Etwa 70 Prozent der Bevölkerung in den reichen Nationen, so die dort gezogene Bilanz, sind mittlerweile geimpft. In Afrika dagegen werden gerade einmal drei Prozent erreicht. Für Italiens Ministerpräsident Mario Draghi handelt es sich da um „moralisch inakzeptable Differenzen, die den globalen Wiederaufschwung unterminieren“. Deshalb machte sich der G20-Gipfel das von der WHO ausgegebene Ziel zu eigen, weltweit bis Ende 2021 eine Impfquote von 40 Prozent und dann im Jahr 2022 von 70 Prozent zu erreichen.

Wie dieses Ziel jenseits des Bekenntnisses zu ihm erreicht werden soll, blieb jedoch offen. Operative Ansagen zur Verteilung der Impfdosen jedenfalls gab es nicht.

Einig waren sich die G20-Leader dagegen auf dem Feld der globalen Mindeststeuer für Großunternehmen, die in Zukunft unabhängig von der Frage, wo sie ihren Firmensitz haben, dort 15 Prozent Steuern auf ihre Gewinne abführen müssen, wo sie diese erwirtschaftet haben. US-Präsident Joe Biden lobte den Beschluss als historische Wende „für Arbeitnehmer, Steuerzahler und Unternehmen in Amerika“, die „neue Regeln für die globale Ökonomie schafft“. Auch Kanzlerin Angela Merkel – zum letzten Mal bei einem großen internationalen Gipfel dabei – feierte den „großen Erfolg“, der „ein klares Gerechtigkeitssignal“ sei.

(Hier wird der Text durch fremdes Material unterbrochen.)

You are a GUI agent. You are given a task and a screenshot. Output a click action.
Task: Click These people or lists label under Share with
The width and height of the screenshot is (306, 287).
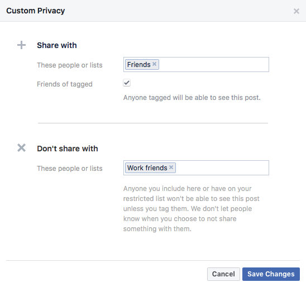coord(70,65)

Weltweit etwa 130 Milliarden Euro jährlich soll die Mindeststeuer einbringen.

Wie immer beim G20-Gipfel gab es zudem viele bilaterale Treffen, bei denen Konflikte auf den Tisch kamen, zwischen den USA und China über Taiwan oder zwischen Großbritannien und Frankreich über den Streit um Fischereirechte. Wenigstens eine Begegnung zeitigte einen Erfolg: Die EU und die USA einigten sich darauf, ihren Handelsstreit, der mit der Verhängung von US-Zöllen auf Aluminium und Stahl aus Europa durch Bidens Vorgänger Donald Trump ausgelöst worden war, zu beenden.

Und freuen durfte sich Joe Biden noch über ein weiteres Resultat: Papst Franziskus hatte dem Katholiken zugesichert, er dürfe weiter die Kommunion empfangen, auch wenn konservative US-Bischöfe das angesichts der liberalen Haltung Bidens zur Abtreibung anders sehen. Am Samstagabend begab sich der US-Präsident gleich in Rom in eine Kirche zur Messe inklusive Kommunion.